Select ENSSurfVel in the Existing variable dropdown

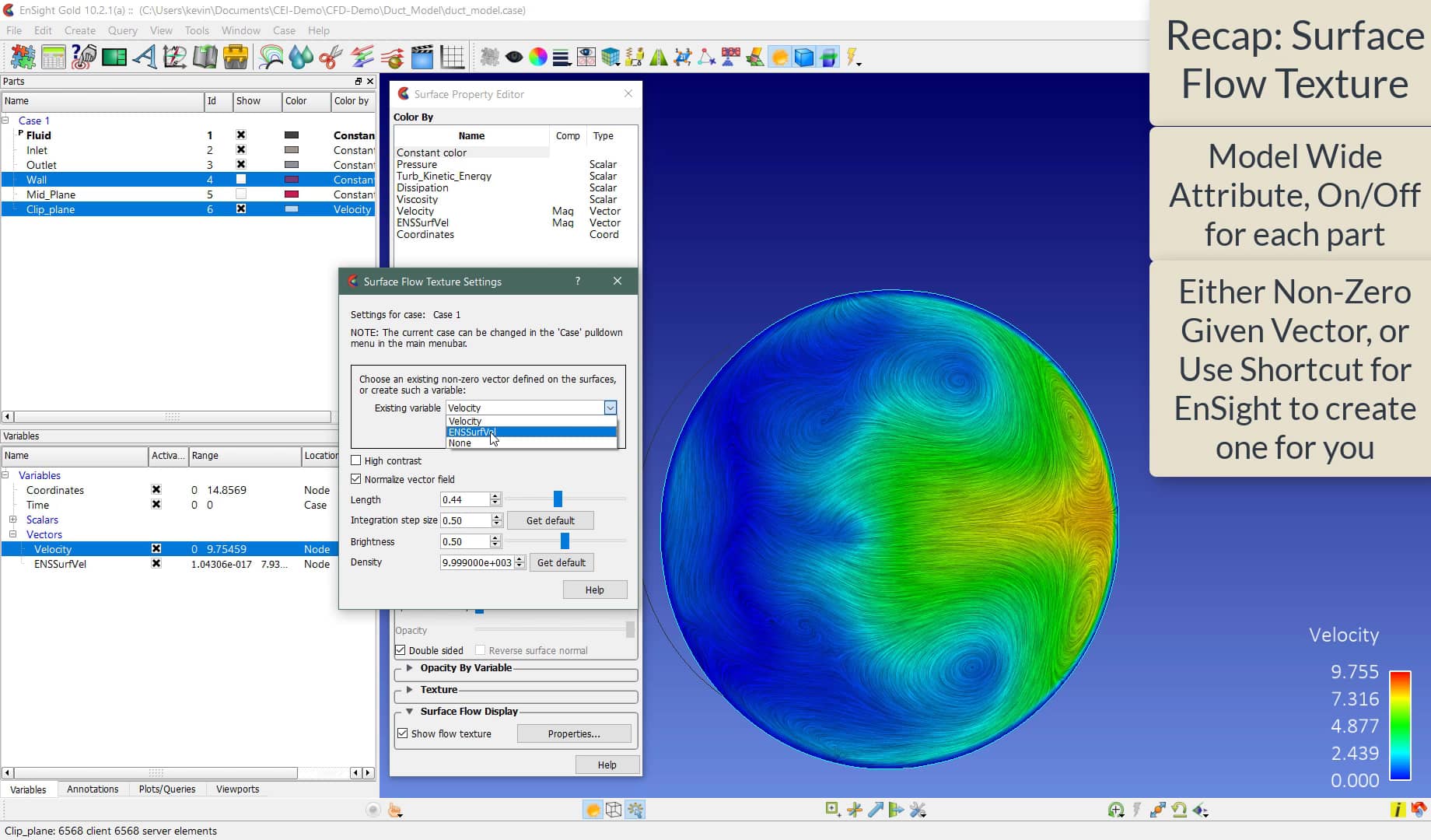pyautogui.click(x=472, y=432)
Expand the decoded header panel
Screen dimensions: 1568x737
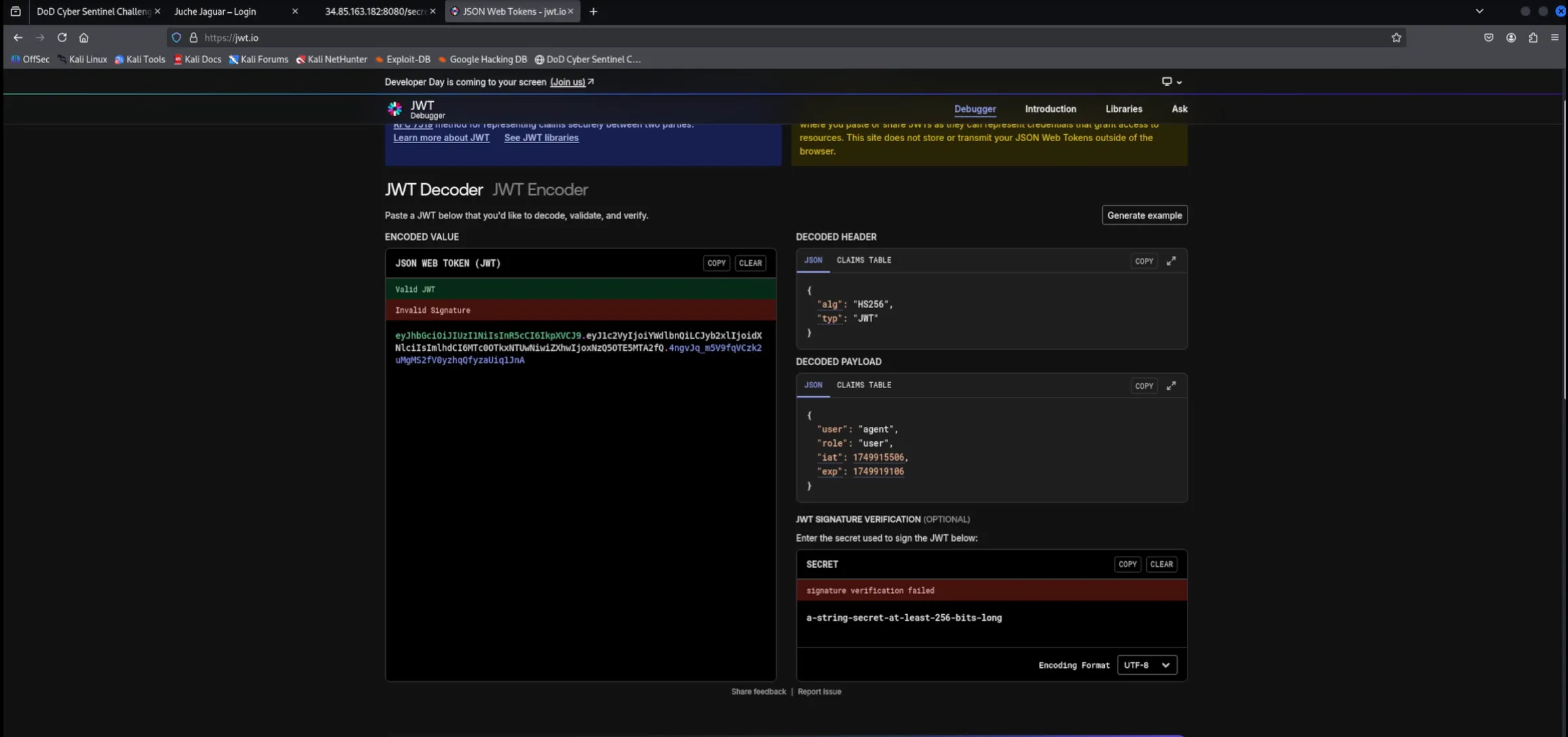1171,261
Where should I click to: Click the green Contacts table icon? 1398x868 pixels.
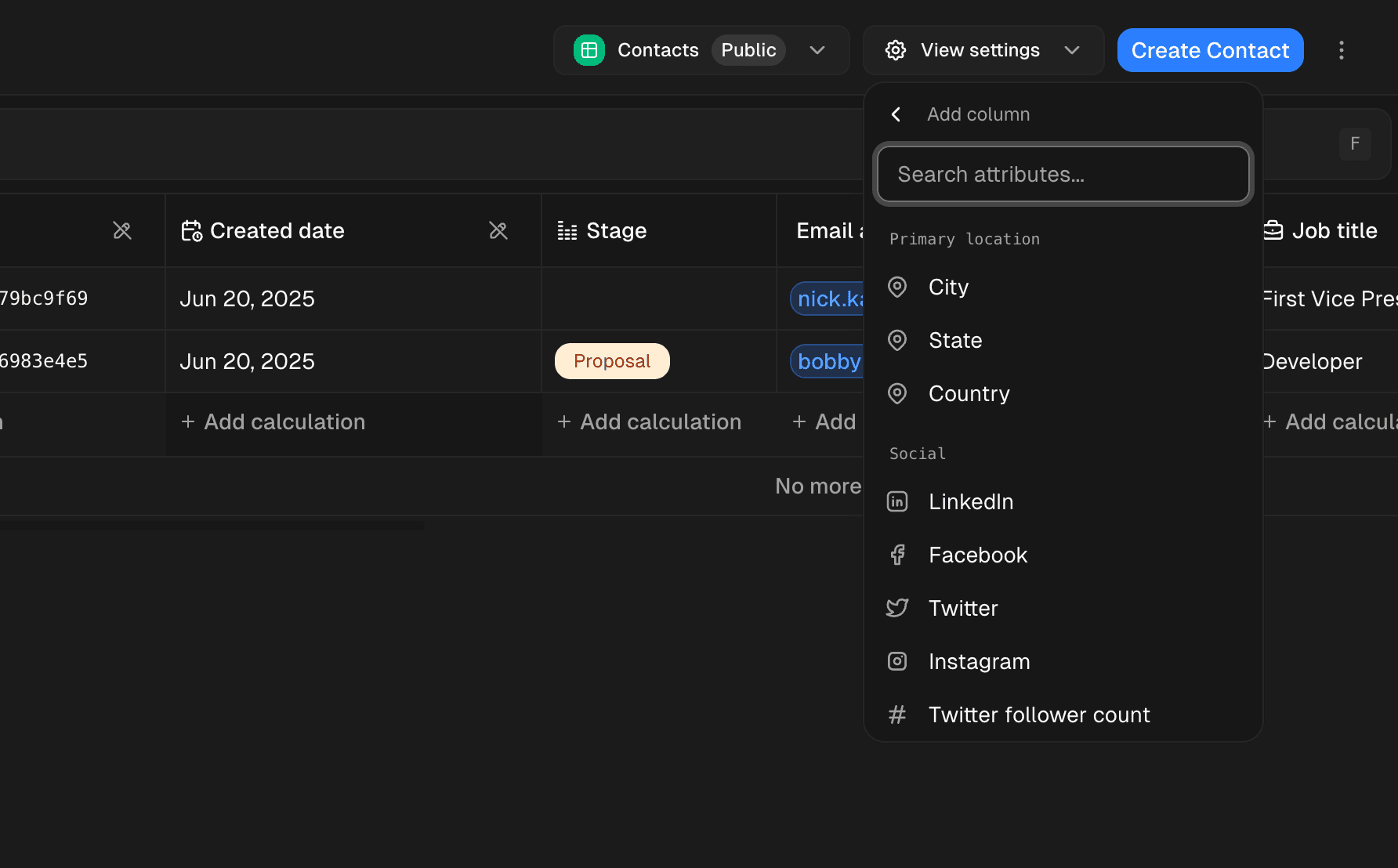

────────────────

- _ACTIVITY_
Leave the pictures aside and output each entry exactly as it stands.

- _RESULT OF THIS TASK_
Select ENSSurfVel in the Existing variable dropdown

pyautogui.click(x=472, y=432)
Expand the decoded header panel
Screen dimensions: 1568x737
1171,261
Where should I click to: Click the green Contacts table icon? 1398x868 pixels.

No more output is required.